*Available data*

+ + +

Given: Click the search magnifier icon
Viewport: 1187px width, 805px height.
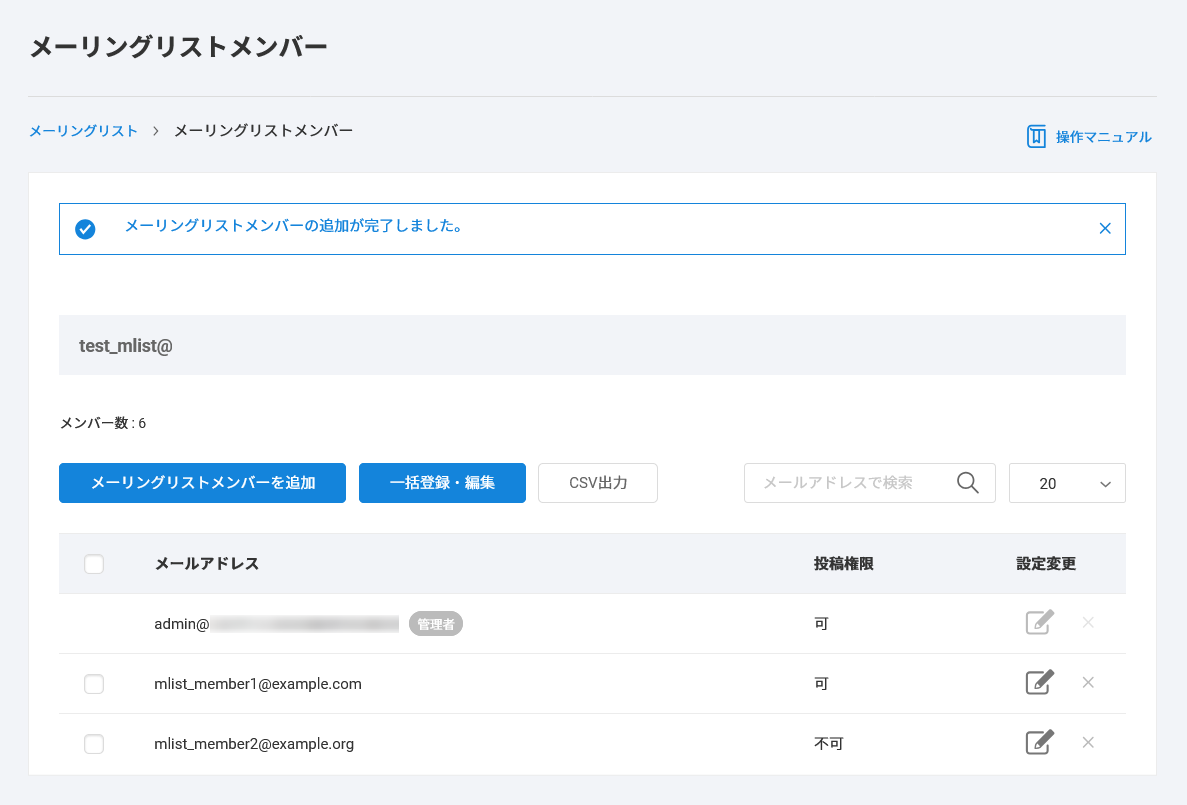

+ + +

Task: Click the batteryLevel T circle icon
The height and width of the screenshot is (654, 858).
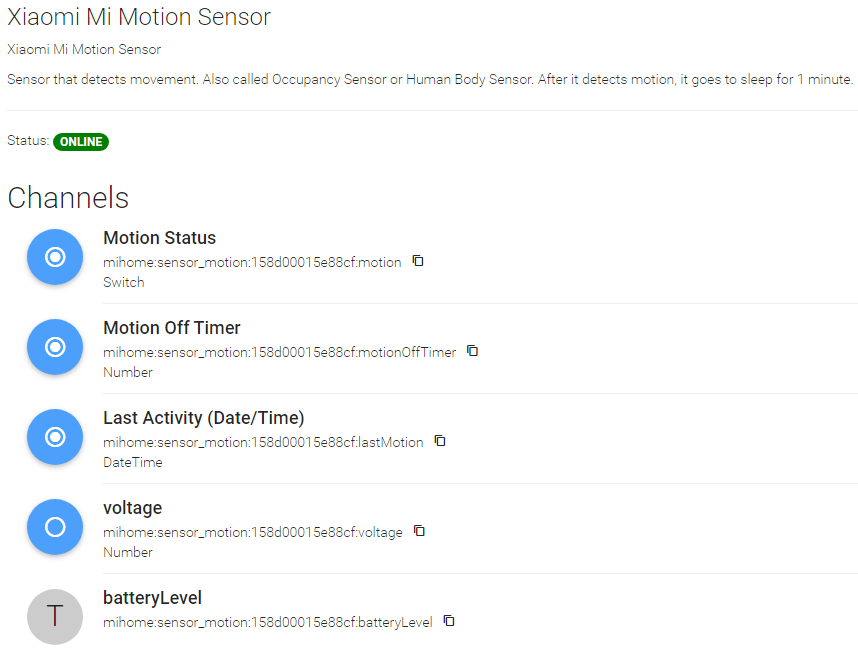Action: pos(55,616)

+ + +

*What the task asks*
Only the lines above from the line with "Given: Click the search magnifier icon" to the line with "Viewport: 1187px width, 805px height.", those two lines included, should be reproduced exactly.

*Answer to this problem*
Given: Click the search magnifier icon
Viewport: 1187px width, 805px height.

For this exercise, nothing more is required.